* **Source information**

★ ★ ★ ★

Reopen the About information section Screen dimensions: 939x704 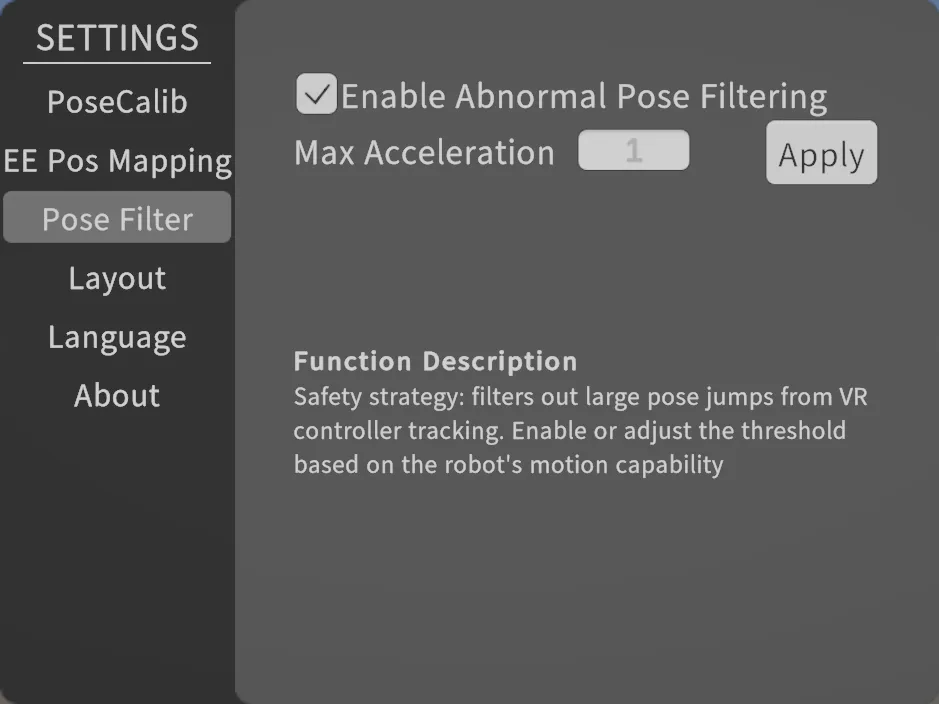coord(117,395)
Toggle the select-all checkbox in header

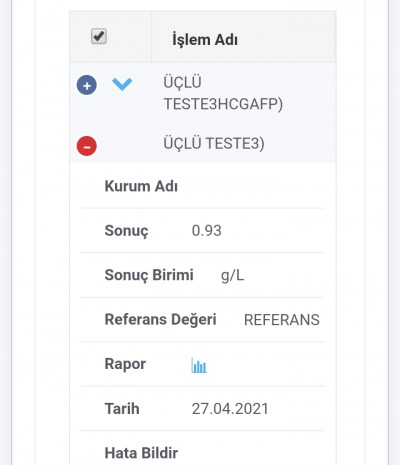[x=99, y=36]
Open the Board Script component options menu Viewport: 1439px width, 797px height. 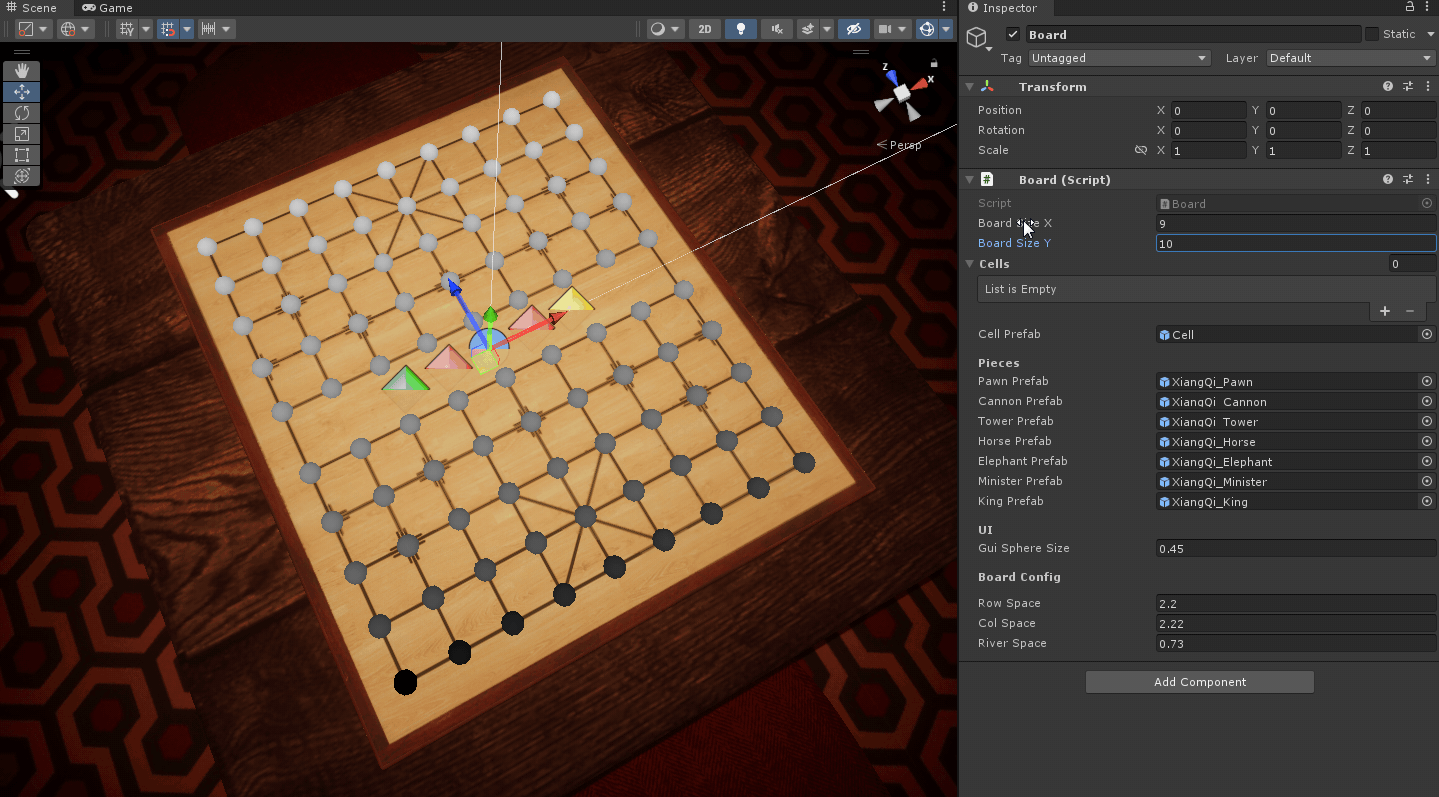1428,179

★ ★ ★ ★

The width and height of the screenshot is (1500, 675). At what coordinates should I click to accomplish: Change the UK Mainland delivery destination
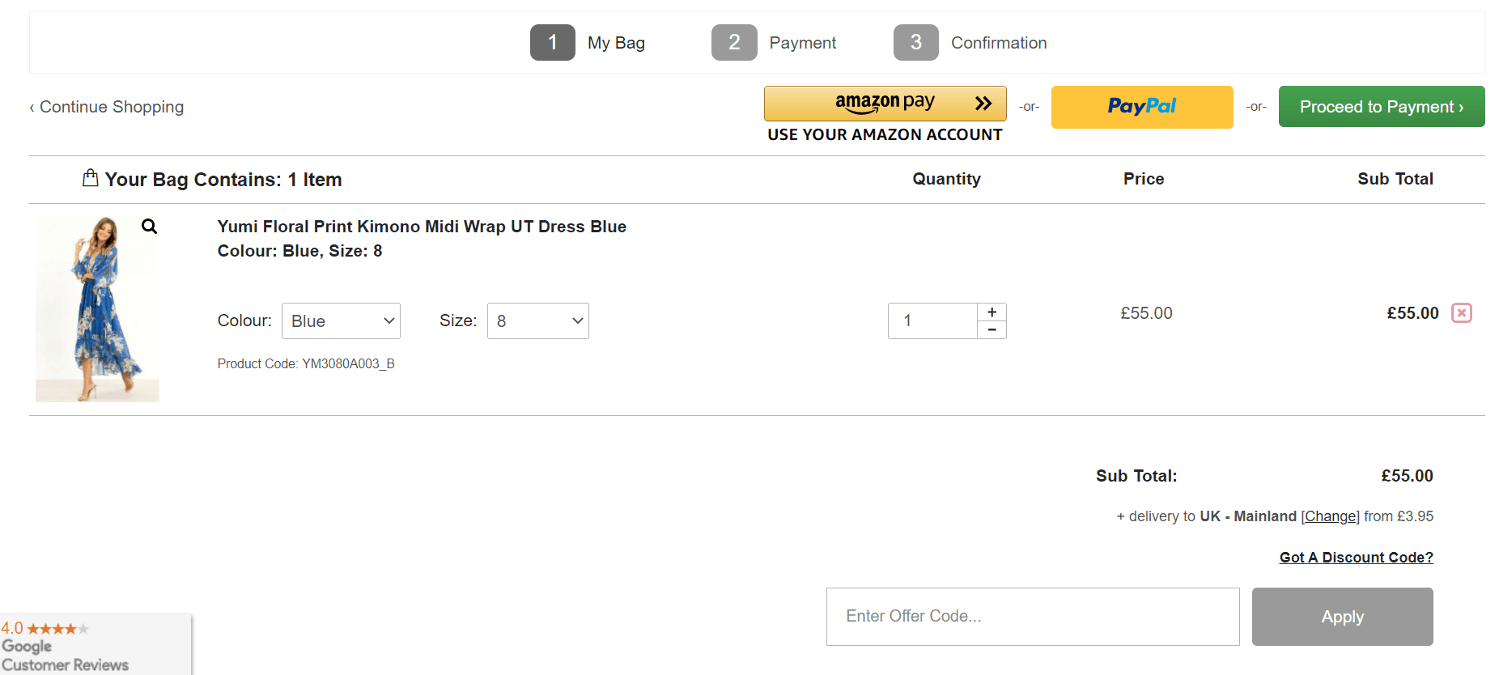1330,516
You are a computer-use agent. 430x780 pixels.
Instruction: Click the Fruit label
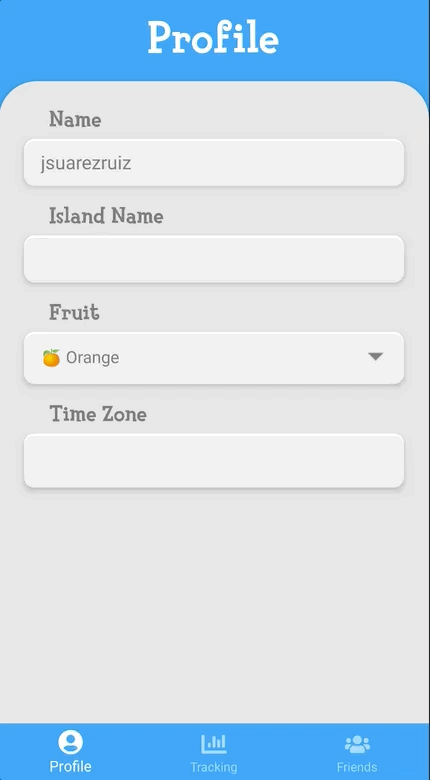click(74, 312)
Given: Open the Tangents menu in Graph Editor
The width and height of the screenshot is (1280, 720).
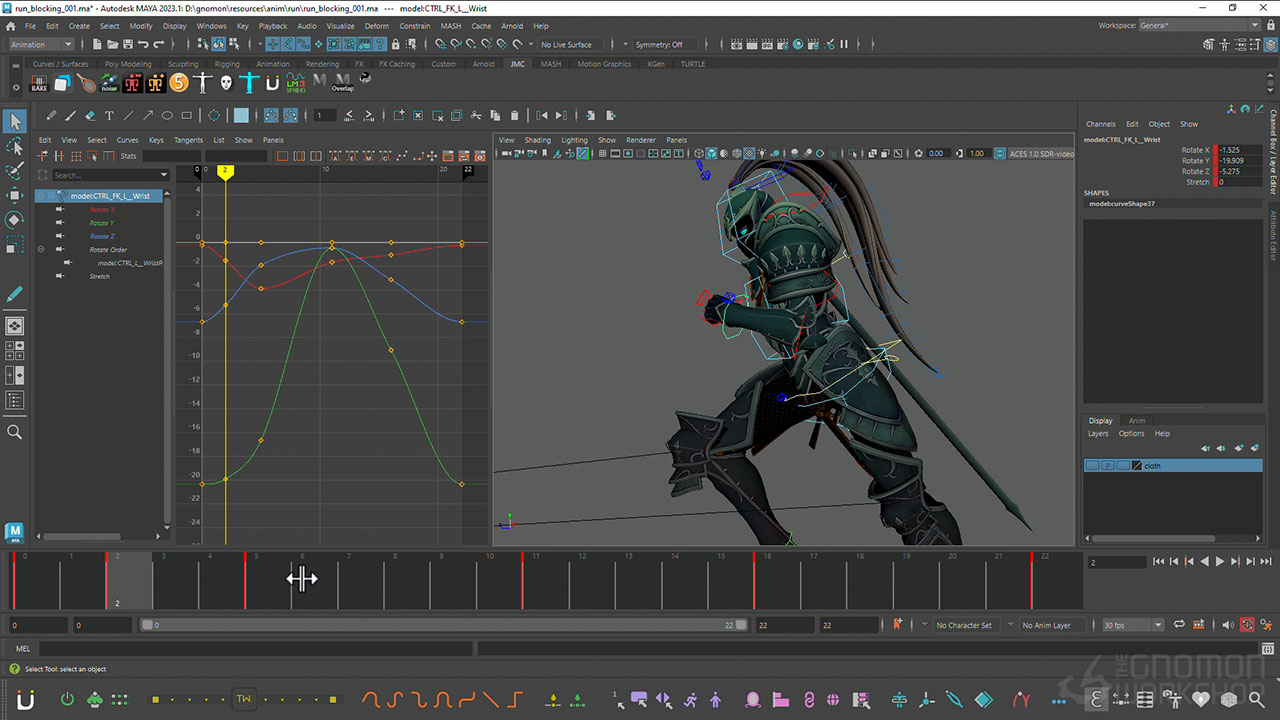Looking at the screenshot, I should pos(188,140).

★ ★ ★ ★

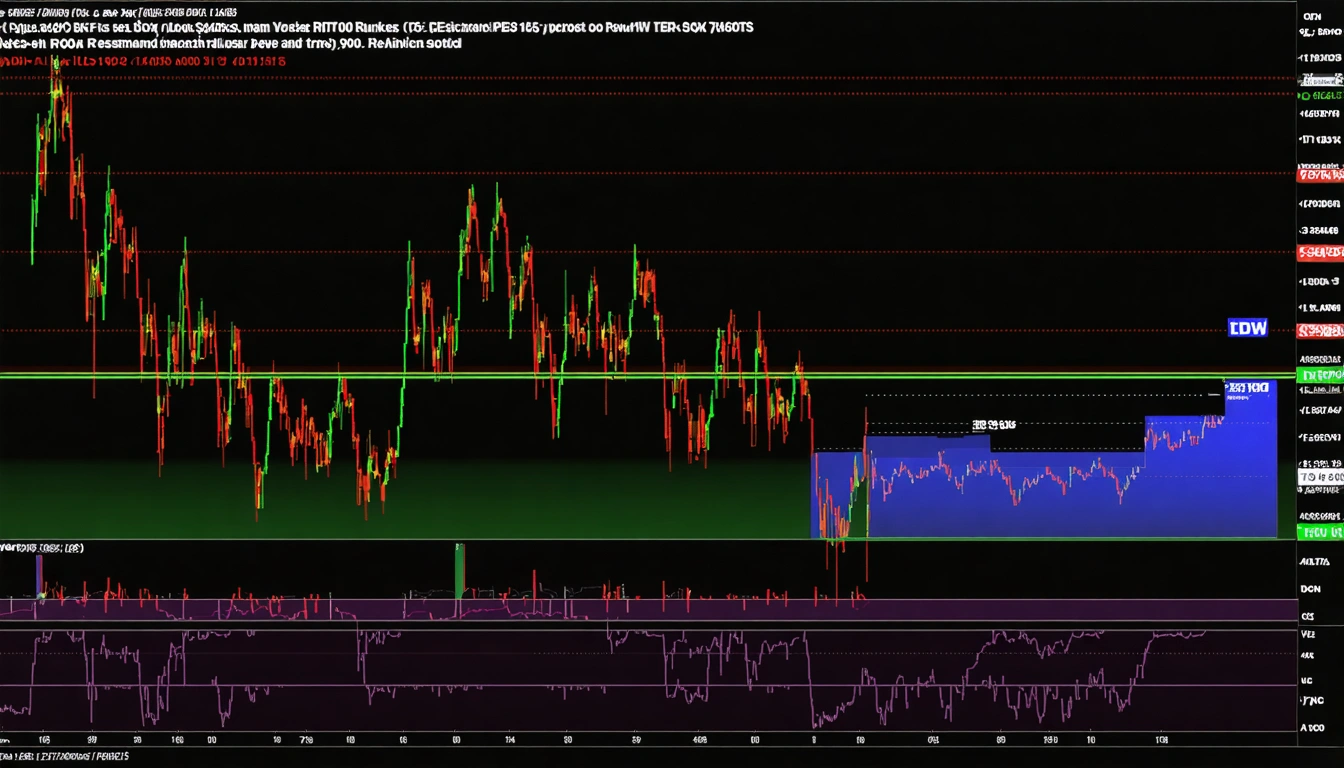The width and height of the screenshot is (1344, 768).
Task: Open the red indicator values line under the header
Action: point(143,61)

★ ★ ★ ★

* **What to work on**
No picture is to be printed. Output exactly the lines above from the line containing "The width and height of the screenshot is (1500, 675)." through the line containing "Given: Open the Tangents menu in Graph Editor".

* **Answer space**
The width and height of the screenshot is (1500, 675). At what coordinates should I click to accomplish: Change the UK Mainland delivery destination
1330,516
You are a computer-use agent. 430x780 pixels.
Instruction: Click the Fruit label
click(74, 312)
Given: Open the Tangents menu in Graph Editor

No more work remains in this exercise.